Much of my writing on slavery during the past third-of-a-century was made possible by the assistance of further generous research grants to Yale University from the National Endowment of the Humanities, beginning in 1980. While the grants were primarily intended for
The Problem of Slavery in the Age of Emancipation,
the invaluable research also made it possible to treat British West Indian emancipation and related subjects in much greater depth in
Slavery and Human Progress.
Since I had agreed to teach and hold the first chair in American Civilization at the École des Hautes Études en Sciences Sociales in Paris for the academic year 1980–81, I was fortunate as the project director in having Loueva F. Pflueger, an administrative assistant in the Yale Department of History, oversee the budget and work with Joan Binder, a full-time associate in research who managed the project in the United States while I was abroad. Ms. Pflueger and Ms. Binder also worked with Dr. Fiona E. Spiers, my full-time, highly experienced researcher in Britain. I could not be more
grateful to Joan Binder and Fiona Spiers for the outstanding work they did in gathering, sorting, and organizing a vast collection of largely primary source materials. While I was in Paris, Ms. Binder also did research on her own from Boston to Washington and supervised the work of quite a few student researchers, including Amy Dru Stanley and Donna Dennis. Dr. Spiers, whom I visited many times from Paris when I did research in Britain, examined primary sources in Dublin, London, Glasgow, Oxford, Cambridge, Manchester, Leeds, Hull, and Durham. When I returned to Yale to teach in the academic year 1981–82, Joan Binder presented me with enormous well-organized files of source material.

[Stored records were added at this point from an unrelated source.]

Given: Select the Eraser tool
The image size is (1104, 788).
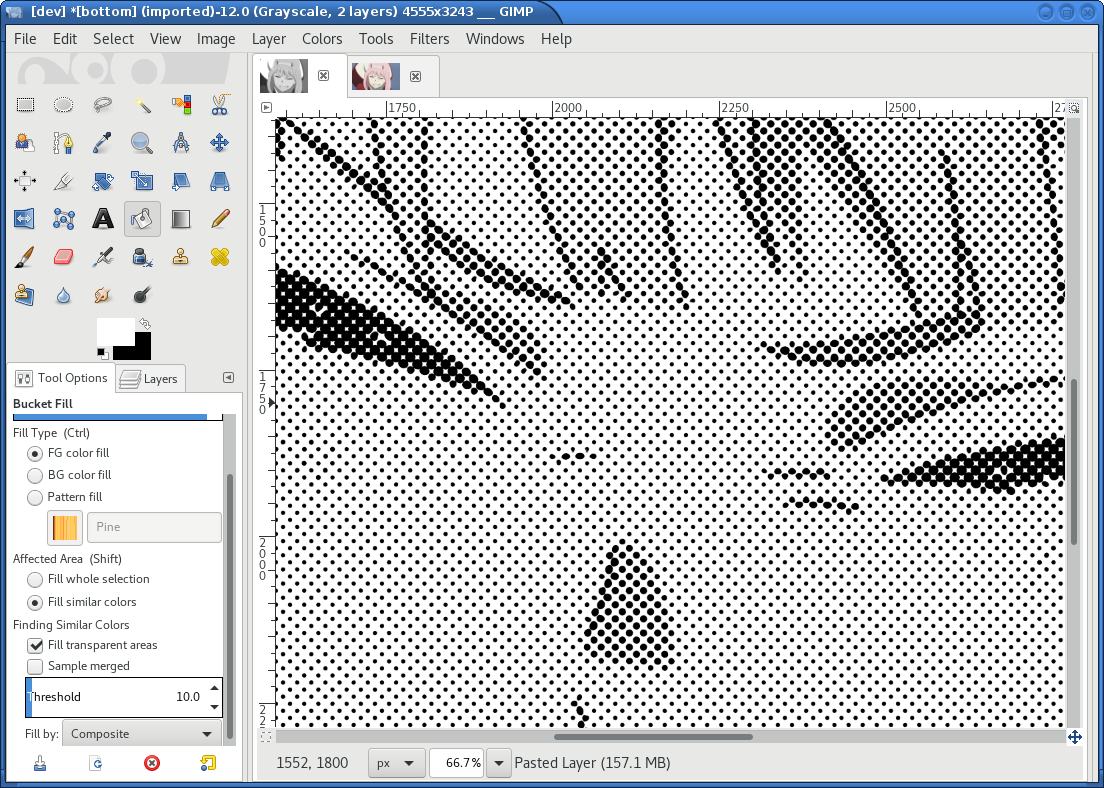Looking at the screenshot, I should (64, 257).
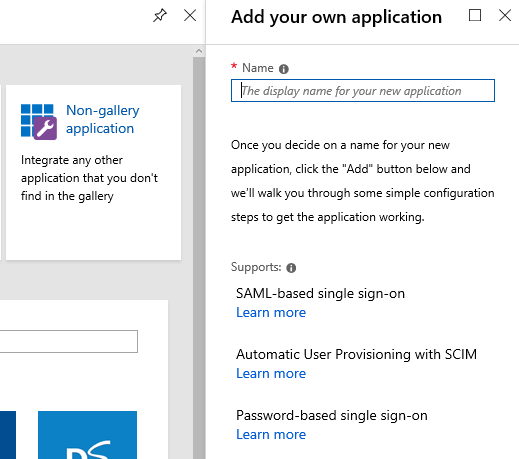Click the Non-gallery application card description

tap(89, 178)
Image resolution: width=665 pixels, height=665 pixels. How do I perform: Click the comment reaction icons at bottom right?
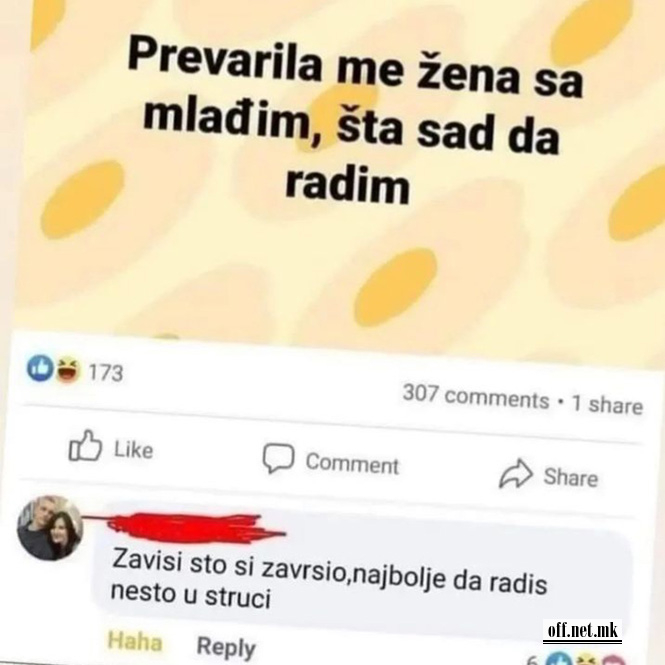579,660
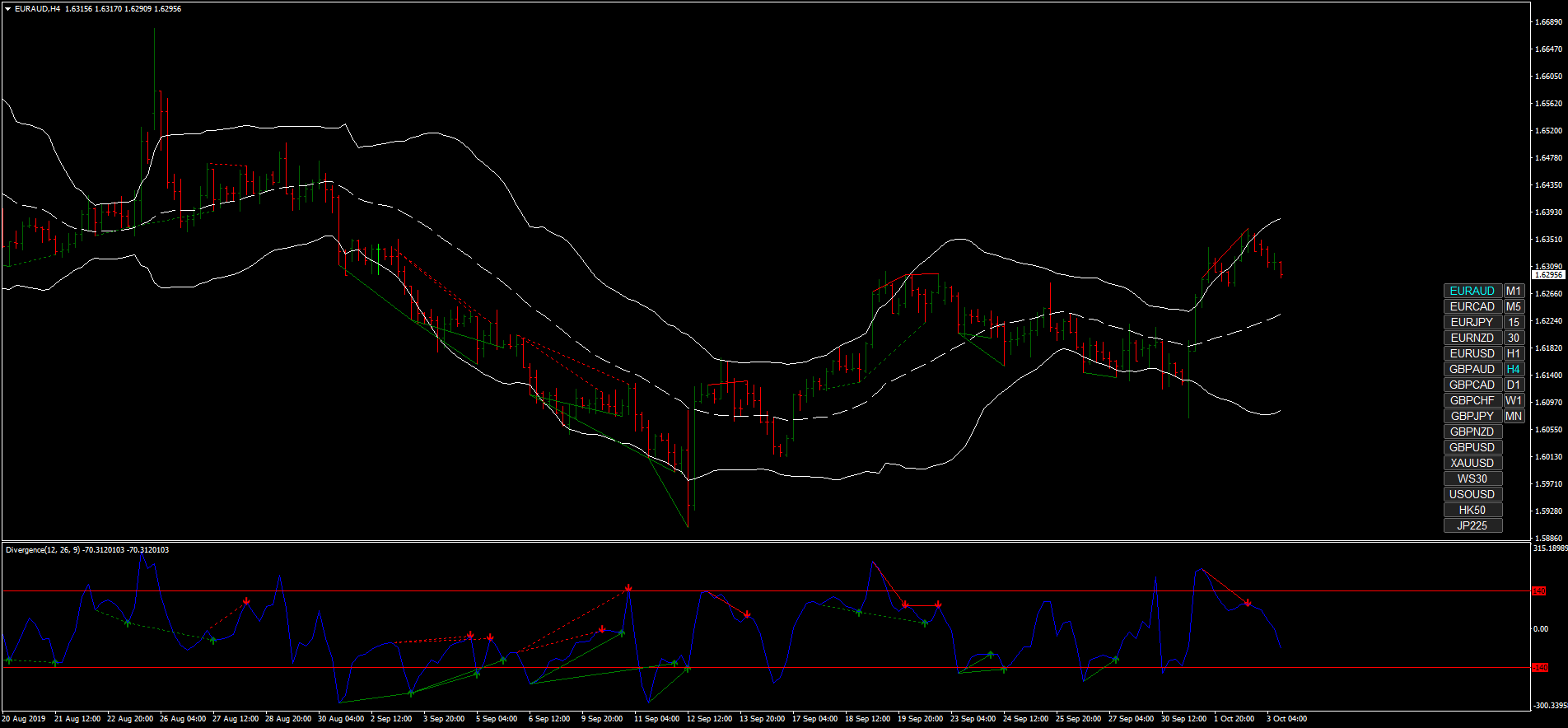The image size is (1568, 728).
Task: Switch chart symbol to EURCAD
Action: [1472, 306]
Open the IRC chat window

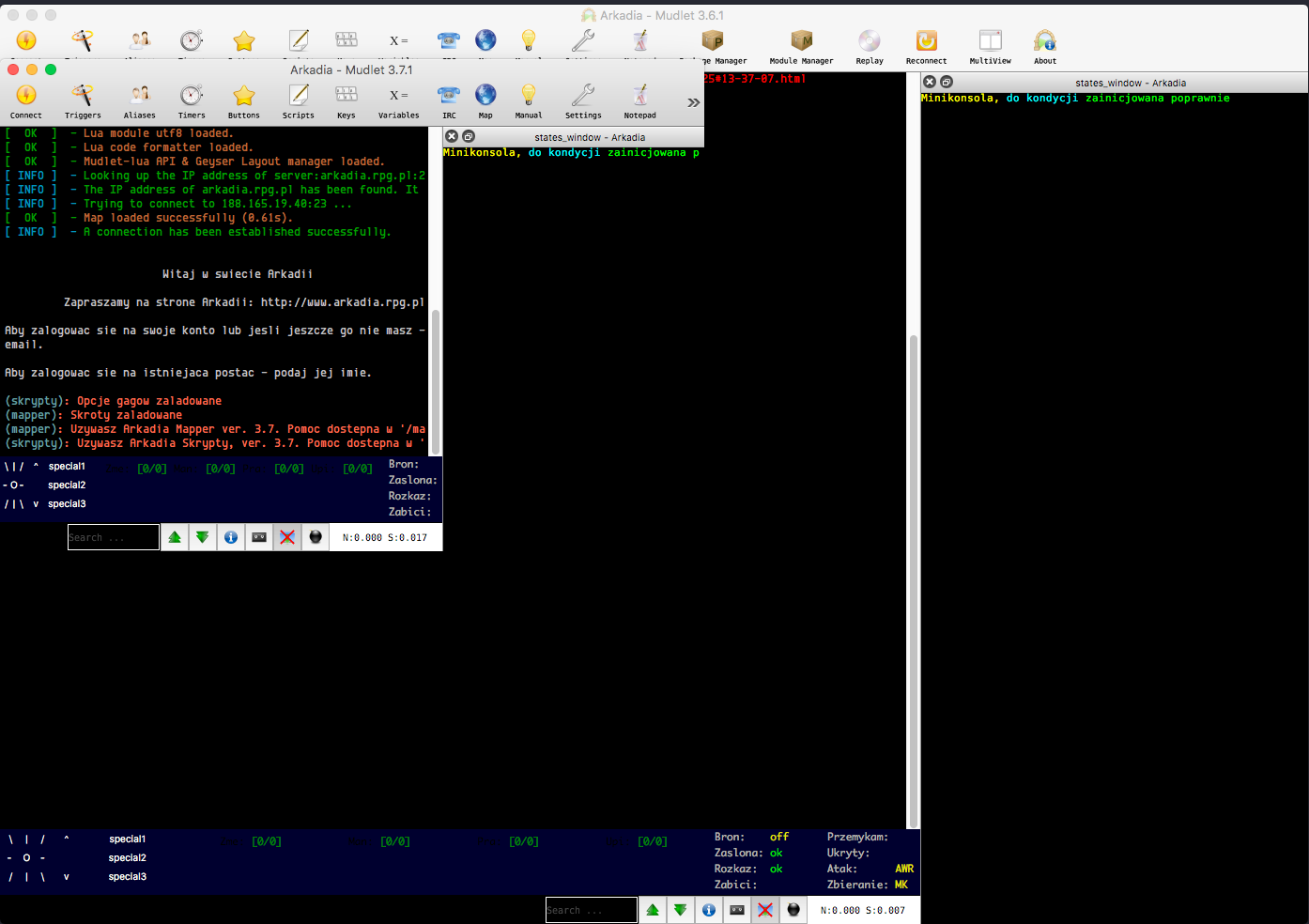[x=448, y=99]
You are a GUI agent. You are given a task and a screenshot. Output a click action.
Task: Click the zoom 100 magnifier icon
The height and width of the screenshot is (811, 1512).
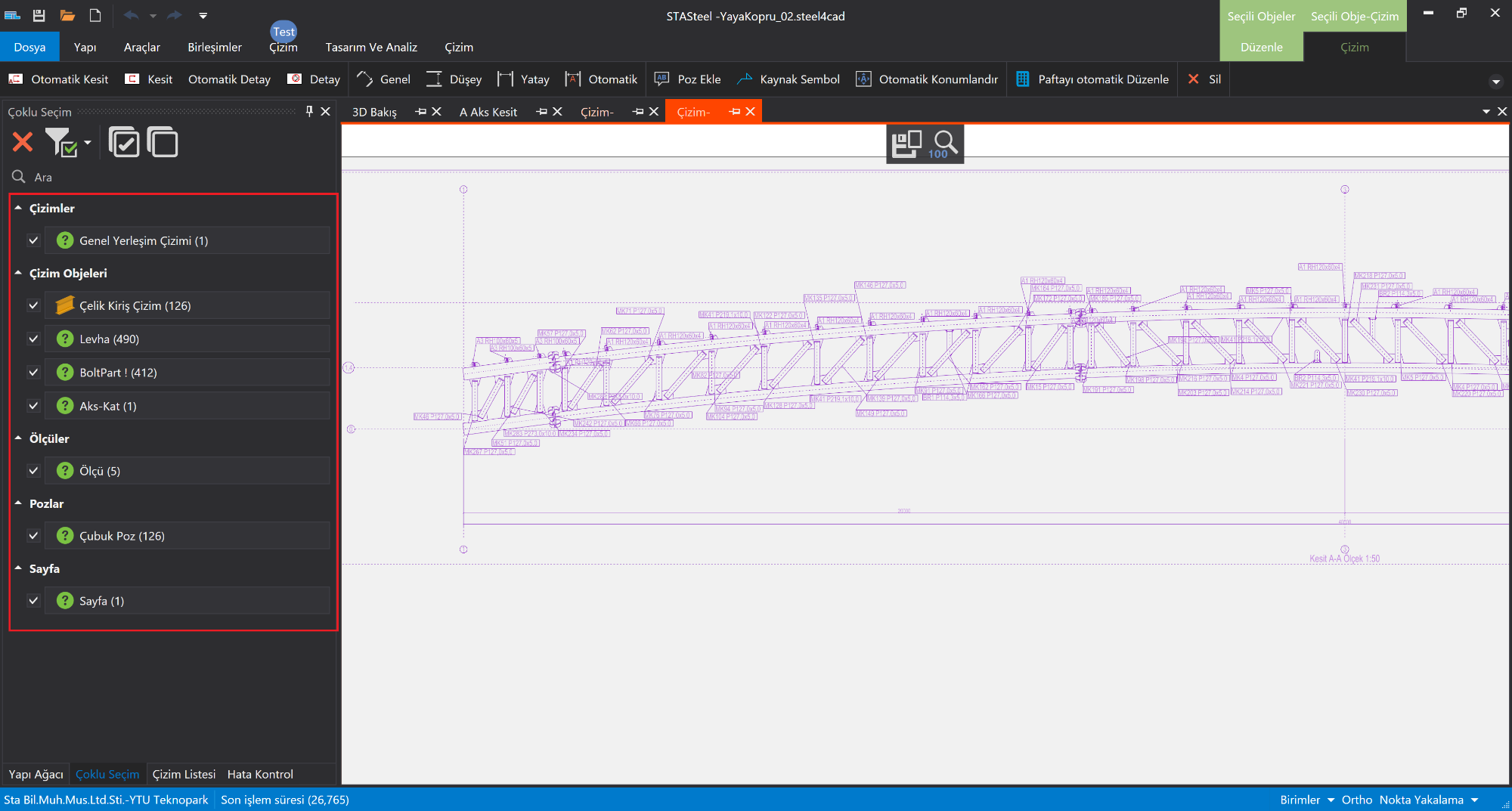pos(944,144)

There was increasingly a strong interconnection between this research, my writing, and my teaching. In both lecture courses and high-level new seminars, I distributed hundreds of pages of Xeroxed primary sources—often material that placed slavery within a broad context of antebellum American culture. Above all, I learned a great deal from seminar discussions and student papers, and was very pleased by the way many of my NEH-grant student researchers received personal intellectual benefits by basing some of their own papers on this same research. Unfortunately, given the passage of time I apologize that I cannot begin to thank by name everyone who contributed, including the students whom Joan Binder was able to recruit.
It is crucial to understand that most of this book was written
after
the publication in 2006 of
Inhuman Bondage: The Rise and Fall of Slavery in the New World.
The path that led to
Inhuman Bondage
was related to my new and long professional relationship, beginning in 1994, with the philanthropists Richard Gilder and Lewis E. Lehrman. My founding of Yale’s Gilder Lehrman Center for the Study of Slavery, Resistance, and Abolition, and the annual summer courses I taught for New York City high school teachers, sponsored by the Gilder Lehrman Institute of American History, helped me create a new lecture course at Yale on the origins and significance of New World slavery. My work at the center, the summer courses, and the new Yale lecture course then led to my book
Inhuman Bondage.
There is much in the acknowledgments of
Inhuman Bondage,
as in
Slavery and Human Progress,
which also applies to
The Problem of Slavery in the Age of Emancipation.
Here I will only mention the international libraries listed in
Slavery and Human Progress.
And once again I express my eternal gratitude to Stanley L. Engerman, probably the world’s leading expert on comparative slavery, who carefully read all three of my books in manuscript, including this one, and penned in invaluable corrections and suggestions.